The invention relates to a coding method applied to digital video data available in the form of a video stream consisting of consecutive frames. These frames, divided into macroblocks, include at least I-frames, independently coded, or P-frames, temporally disposed between said I-frames and predicted from at least a previous I- or P-frame, or B-frames, temporally disposed between an I-frame and a P-frame, or between two P-frames, and bidirectionally predicted from at least these two frames between which they are disposed, said predictions of P- and B-frames being performed by means of a weighted prediction with unequal amount of prediction from the past and the future. According to the invention, this coding method comprises the following steps: a structuring step, provided for capturing coding parameters characterizing the said weighted prediction; a computing step, for delivering statistics related to said parameters; an analyzing step for determining a change of preference regarding the direction of prediction; a step provided for detecting the occurrences of gradual scene changes; a step provided for generating description data of said occurrences; and a step for encoding the description data thus obtained and the original digital video data.

Description

    FIELD OF THE INVENTION
  • The invention relates to a coding method for coding digital video data available in the form of a video stream consisting of consecutive frames divided into macroblocks, said frames being coded in the form of at least I-frames, independently coded, or P-frames, temporally disposed between said I-frames and predicted from at least a previous I- or P-frame, or B-frames, temporally disposed between an I-frame and a P-frame, or between two P-frames, and bidirectionally predicted from at least these two frames between which they are disposed, said predictions of P- and B-frames being performed by means of a weighted prediction with unequal amount of prediction from the past and the future,
  • The invention also relates to a corresponding encoding device, to corresponding computer-executable process steps provided to be stored on a computer-readable storage medium and comprising the steps defined in said coding method, and to a transmittable coded signal produced by encoding digital-video data according to such a coding method.
  • BACKGROUND OF THE INVENTION
  • More and more digital broadcast services are now available, and it therefore appears as useful to enable a good exploitation of multimedia information resources by users, that generally are not information technology experts.

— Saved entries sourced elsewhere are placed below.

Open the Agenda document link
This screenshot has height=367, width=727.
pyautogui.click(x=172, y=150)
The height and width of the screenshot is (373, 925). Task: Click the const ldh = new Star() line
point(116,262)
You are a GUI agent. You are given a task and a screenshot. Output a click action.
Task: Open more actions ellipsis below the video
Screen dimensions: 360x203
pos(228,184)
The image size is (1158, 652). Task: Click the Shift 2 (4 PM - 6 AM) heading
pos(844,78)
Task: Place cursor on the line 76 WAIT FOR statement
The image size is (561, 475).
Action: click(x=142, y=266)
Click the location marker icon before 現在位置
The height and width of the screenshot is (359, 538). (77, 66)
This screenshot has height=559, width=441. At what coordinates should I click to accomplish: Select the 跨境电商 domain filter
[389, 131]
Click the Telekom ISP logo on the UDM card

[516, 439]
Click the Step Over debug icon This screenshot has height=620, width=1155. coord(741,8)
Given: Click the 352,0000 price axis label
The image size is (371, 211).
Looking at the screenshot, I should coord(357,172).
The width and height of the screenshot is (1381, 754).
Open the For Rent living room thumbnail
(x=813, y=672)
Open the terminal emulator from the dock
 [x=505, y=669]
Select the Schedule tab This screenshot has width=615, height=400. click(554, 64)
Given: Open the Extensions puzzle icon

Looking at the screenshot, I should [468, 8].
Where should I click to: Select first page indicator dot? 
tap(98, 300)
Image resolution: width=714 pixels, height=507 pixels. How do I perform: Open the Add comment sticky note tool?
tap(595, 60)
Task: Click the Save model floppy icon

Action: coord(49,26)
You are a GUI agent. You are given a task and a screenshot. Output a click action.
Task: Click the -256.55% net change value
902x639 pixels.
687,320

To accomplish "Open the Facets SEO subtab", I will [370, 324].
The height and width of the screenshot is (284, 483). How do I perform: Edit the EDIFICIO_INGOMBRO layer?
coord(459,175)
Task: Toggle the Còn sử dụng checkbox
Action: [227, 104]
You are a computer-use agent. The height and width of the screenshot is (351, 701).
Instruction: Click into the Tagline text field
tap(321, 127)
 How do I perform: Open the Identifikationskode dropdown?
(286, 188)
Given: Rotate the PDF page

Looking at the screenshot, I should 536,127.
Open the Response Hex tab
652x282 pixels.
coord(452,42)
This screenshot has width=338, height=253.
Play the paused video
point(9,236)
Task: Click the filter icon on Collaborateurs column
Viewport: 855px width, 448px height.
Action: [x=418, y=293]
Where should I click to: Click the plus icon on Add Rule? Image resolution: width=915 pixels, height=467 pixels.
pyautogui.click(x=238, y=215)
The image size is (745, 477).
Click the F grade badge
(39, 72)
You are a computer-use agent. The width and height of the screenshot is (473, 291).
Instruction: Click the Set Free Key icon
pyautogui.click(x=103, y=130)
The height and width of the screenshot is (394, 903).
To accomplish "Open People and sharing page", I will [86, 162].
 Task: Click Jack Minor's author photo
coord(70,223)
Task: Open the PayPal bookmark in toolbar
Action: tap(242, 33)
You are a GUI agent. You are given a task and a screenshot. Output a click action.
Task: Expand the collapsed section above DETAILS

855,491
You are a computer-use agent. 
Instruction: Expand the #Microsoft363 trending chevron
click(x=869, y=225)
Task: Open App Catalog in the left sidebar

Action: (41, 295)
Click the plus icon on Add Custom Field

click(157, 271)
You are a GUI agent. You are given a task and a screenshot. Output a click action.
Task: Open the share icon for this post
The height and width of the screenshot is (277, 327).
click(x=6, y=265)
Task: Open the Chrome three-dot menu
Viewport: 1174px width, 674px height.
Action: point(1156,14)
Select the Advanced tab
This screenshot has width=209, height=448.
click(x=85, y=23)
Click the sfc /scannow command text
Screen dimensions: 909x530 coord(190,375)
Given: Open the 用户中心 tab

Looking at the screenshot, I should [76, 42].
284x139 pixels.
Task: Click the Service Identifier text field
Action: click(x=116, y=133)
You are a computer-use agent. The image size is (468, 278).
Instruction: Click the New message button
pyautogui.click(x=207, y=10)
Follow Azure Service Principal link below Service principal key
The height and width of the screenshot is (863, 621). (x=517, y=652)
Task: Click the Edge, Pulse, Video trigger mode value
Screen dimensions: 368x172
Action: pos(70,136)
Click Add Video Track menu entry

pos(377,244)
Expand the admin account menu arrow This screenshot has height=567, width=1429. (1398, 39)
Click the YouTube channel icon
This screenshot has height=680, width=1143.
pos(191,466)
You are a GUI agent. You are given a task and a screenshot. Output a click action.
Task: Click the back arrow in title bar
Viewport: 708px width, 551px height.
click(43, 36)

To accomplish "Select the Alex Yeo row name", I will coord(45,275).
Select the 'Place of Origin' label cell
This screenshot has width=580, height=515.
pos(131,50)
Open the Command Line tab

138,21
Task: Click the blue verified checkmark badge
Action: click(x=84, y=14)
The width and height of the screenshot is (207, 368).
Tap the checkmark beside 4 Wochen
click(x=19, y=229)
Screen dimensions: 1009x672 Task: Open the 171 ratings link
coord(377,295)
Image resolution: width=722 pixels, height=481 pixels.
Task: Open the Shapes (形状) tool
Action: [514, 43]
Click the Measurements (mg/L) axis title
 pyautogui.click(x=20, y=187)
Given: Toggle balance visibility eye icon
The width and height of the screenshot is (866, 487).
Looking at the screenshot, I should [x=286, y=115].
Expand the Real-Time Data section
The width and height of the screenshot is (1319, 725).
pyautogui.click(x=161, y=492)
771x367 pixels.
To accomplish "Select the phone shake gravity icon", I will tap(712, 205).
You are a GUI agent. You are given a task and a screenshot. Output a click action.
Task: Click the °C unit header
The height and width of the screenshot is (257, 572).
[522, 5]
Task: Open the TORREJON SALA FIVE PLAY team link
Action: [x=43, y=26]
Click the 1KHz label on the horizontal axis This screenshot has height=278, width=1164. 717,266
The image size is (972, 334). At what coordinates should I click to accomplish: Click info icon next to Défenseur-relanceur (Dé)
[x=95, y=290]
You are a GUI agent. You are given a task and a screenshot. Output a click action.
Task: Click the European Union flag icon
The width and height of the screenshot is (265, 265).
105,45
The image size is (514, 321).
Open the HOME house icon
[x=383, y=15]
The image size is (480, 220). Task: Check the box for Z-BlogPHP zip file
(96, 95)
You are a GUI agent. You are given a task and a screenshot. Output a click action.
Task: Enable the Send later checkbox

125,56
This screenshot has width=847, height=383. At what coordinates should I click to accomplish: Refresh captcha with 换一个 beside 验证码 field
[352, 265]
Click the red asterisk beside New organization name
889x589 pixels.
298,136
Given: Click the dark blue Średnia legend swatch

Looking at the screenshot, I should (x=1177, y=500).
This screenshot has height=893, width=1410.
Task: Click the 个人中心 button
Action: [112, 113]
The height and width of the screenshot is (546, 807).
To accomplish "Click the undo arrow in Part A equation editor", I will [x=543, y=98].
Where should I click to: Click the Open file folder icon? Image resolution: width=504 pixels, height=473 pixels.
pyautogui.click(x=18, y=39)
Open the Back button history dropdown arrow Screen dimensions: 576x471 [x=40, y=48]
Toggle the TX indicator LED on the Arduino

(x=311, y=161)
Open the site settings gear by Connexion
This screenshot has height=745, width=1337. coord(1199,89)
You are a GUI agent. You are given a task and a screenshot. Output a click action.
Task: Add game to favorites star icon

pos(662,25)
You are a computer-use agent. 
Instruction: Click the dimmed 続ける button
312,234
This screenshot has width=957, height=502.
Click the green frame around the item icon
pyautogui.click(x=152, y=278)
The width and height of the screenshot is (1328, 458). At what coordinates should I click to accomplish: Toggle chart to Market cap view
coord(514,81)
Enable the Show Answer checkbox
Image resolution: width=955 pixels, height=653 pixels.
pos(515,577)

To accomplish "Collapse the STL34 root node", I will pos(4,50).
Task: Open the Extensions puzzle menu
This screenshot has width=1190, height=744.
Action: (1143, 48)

Said multimedia information generally consists of natural and synthetic audio, visual and object data, intended to be manipulated in view of operations such as streaming, compression and user interactivity, and the MPEG-4 standard is one of the most agreed solutions to provide a lot of functionalities allowing to carry out said operations. The most important aspect of MPEG-4 is the support of interactivity by the concept of object, that designates any element of an audio-visual scene: the objects of said scene are encoded independently and stored or transmitted simultaneously in a compressed form as several bitstreams, the so-called elementary streams. The specifications of MPEG-4 include an object description framework intended to identify and describe these elementary streams (audio, video, etc. . . . ) and to associate them in an appropriate manner in order to obtain the scene description and to construct and present to the end user a meaningful multimedia scene: MPEG-4 models multimedia data as a composition of objects. However the great success of this standard contributes to the fact that more and more information is now made available in digital form. Finding and selecting the right information becomes therefore harder, for human users as for automated systems operating on audio-visual data for any specific purpose, that both need information about the content of said information, for instance in order to take decisions in relation with said content.
  • The objective of the MPEG-7 standard, not yet frozen, will be to describe said content, i.e. to find a standardized way of describing multimedia material as different as speech, audio, video, still pictures, 3D models, or other ones, and also a way of describing how these elements are combined in a multimedia document. MPEG-7 is therefore intended to define a number of normative elements called descriptors D (each descriptor is able to characterize a specific feature of the content, e.g. the color of an image, the motion of an object, the title of a movie, etc. . . . ), description schemes DS (the Description Schemes define the structure and the relationships of the descriptors), description definition language DDL (intended to specify the descriptors and description schemes), and coding schemes for these descriptions. FIG. 1 gives a graphical overview of these MPEG-7 normative elements and their relation. Whether it is necessary to standardize descriptors and description schemes is still in discussion in MPEG. It seems however likely that at least a set of the most widely used will be standardized.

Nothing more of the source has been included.